(Saved entries)
────────────────────

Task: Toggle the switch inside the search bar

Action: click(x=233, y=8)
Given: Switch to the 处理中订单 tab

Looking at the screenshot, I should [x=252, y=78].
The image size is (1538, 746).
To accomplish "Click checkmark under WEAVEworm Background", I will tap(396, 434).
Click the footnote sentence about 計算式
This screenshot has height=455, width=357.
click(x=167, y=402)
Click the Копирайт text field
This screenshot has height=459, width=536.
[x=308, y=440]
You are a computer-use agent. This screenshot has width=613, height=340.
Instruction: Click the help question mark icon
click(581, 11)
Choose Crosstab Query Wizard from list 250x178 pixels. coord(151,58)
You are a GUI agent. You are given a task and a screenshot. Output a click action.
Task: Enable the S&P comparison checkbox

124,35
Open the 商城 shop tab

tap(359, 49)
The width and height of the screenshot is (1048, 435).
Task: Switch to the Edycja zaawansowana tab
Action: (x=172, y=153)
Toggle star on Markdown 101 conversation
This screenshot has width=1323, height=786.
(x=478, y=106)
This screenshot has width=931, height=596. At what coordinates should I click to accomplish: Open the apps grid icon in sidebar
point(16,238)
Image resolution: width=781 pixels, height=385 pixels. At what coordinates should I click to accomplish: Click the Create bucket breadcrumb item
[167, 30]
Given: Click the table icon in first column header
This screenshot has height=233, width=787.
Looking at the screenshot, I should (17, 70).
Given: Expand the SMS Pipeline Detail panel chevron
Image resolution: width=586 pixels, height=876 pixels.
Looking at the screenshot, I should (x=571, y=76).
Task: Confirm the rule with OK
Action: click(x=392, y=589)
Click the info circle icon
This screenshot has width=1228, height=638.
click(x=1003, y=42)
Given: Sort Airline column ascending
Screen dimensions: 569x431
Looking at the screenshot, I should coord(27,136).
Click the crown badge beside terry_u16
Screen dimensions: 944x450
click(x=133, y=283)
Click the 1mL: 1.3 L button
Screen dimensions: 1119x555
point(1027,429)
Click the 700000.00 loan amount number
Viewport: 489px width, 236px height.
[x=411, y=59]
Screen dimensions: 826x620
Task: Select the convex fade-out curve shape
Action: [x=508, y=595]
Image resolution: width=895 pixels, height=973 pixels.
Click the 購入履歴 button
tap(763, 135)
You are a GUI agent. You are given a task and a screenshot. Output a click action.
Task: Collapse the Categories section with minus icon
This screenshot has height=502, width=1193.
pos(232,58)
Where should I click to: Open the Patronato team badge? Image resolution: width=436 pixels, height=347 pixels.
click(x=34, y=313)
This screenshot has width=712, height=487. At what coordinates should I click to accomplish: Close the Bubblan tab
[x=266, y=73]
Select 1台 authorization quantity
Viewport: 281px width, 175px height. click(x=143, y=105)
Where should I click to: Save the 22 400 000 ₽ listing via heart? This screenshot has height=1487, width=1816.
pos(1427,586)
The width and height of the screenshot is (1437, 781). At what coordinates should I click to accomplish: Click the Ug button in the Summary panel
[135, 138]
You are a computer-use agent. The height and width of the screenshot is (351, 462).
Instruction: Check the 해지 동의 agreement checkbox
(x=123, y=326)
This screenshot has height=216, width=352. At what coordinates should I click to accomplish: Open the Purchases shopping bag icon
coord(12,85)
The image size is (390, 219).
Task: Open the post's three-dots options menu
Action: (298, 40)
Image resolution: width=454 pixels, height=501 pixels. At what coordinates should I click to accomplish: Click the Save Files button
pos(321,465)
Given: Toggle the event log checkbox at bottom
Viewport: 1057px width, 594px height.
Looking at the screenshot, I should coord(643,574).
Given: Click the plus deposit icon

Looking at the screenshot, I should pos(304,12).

────────────────────

About this exercise
Return the data exactly. Include every record.

Response to this task
Task: Toggle the switch inside the search bar

Action: click(x=233, y=8)
Given: Switch to the 处理中订单 tab

Looking at the screenshot, I should [x=252, y=78].
The image size is (1538, 746).
To accomplish "Click checkmark under WEAVEworm Background", I will tap(396, 434).
Click the footnote sentence about 計算式
This screenshot has height=455, width=357.
click(x=167, y=402)
Click the Копирайт text field
This screenshot has height=459, width=536.
[x=308, y=440]
You are a computer-use agent. This screenshot has width=613, height=340.
Instruction: Click the help question mark icon
click(581, 11)
Choose Crosstab Query Wizard from list 250x178 pixels. coord(151,58)
You are a GUI agent. You are given a task and a screenshot. Output a click action.
Task: Enable the S&P comparison checkbox

124,35
Open the 商城 shop tab

tap(359, 49)
The width and height of the screenshot is (1048, 435).
Task: Switch to the Edycja zaawansowana tab
Action: (x=172, y=153)
Toggle star on Markdown 101 conversation
This screenshot has width=1323, height=786.
(x=478, y=106)
This screenshot has width=931, height=596. At what coordinates should I click to accomplish: Open the apps grid icon in sidebar
point(16,238)
Image resolution: width=781 pixels, height=385 pixels. At what coordinates should I click to accomplish: Click the Create bucket breadcrumb item
[167, 30]
Given: Click the table icon in first column header
This screenshot has height=233, width=787.
Looking at the screenshot, I should (17, 70).
Given: Expand the SMS Pipeline Detail panel chevron
Image resolution: width=586 pixels, height=876 pixels.
Looking at the screenshot, I should (x=571, y=76).
Task: Confirm the rule with OK
Action: click(x=392, y=589)
Click the info circle icon
This screenshot has width=1228, height=638.
click(x=1003, y=42)
Given: Sort Airline column ascending
Screen dimensions: 569x431
Looking at the screenshot, I should coord(27,136).
Click the crown badge beside terry_u16
Screen dimensions: 944x450
click(x=133, y=283)
Click the 1mL: 1.3 L button
Screen dimensions: 1119x555
point(1027,429)
Click the 700000.00 loan amount number
Viewport: 489px width, 236px height.
[x=411, y=59]
Screen dimensions: 826x620
Task: Select the convex fade-out curve shape
Action: [x=508, y=595]
Image resolution: width=895 pixels, height=973 pixels.
Click the 購入履歴 button
tap(763, 135)
You are a GUI agent. You are given a task and a screenshot. Output a click action.
Task: Collapse the Categories section with minus icon
This screenshot has height=502, width=1193.
pos(232,58)
Where should I click to: Open the Patronato team badge? Image resolution: width=436 pixels, height=347 pixels.
click(x=34, y=313)
This screenshot has width=712, height=487. At what coordinates should I click to accomplish: Close the Bubblan tab
[x=266, y=73]
Select 1台 authorization quantity
Viewport: 281px width, 175px height. click(x=143, y=105)
Where should I click to: Save the 22 400 000 ₽ listing via heart? This screenshot has height=1487, width=1816.
pos(1427,586)
The width and height of the screenshot is (1437, 781). At what coordinates should I click to accomplish: Click the Ug button in the Summary panel
[135, 138]
You are a computer-use agent. The height and width of the screenshot is (351, 462).
Instruction: Check the 해지 동의 agreement checkbox
(x=123, y=326)
This screenshot has height=216, width=352. At what coordinates should I click to accomplish: Open the Purchases shopping bag icon
coord(12,85)
The image size is (390, 219).
Task: Open the post's three-dots options menu
Action: (298, 40)
Image resolution: width=454 pixels, height=501 pixels. At what coordinates should I click to accomplish: Click the Save Files button
pos(321,465)
Given: Toggle the event log checkbox at bottom
Viewport: 1057px width, 594px height.
Looking at the screenshot, I should coord(643,574).
Given: Click the plus deposit icon

Looking at the screenshot, I should pos(304,12).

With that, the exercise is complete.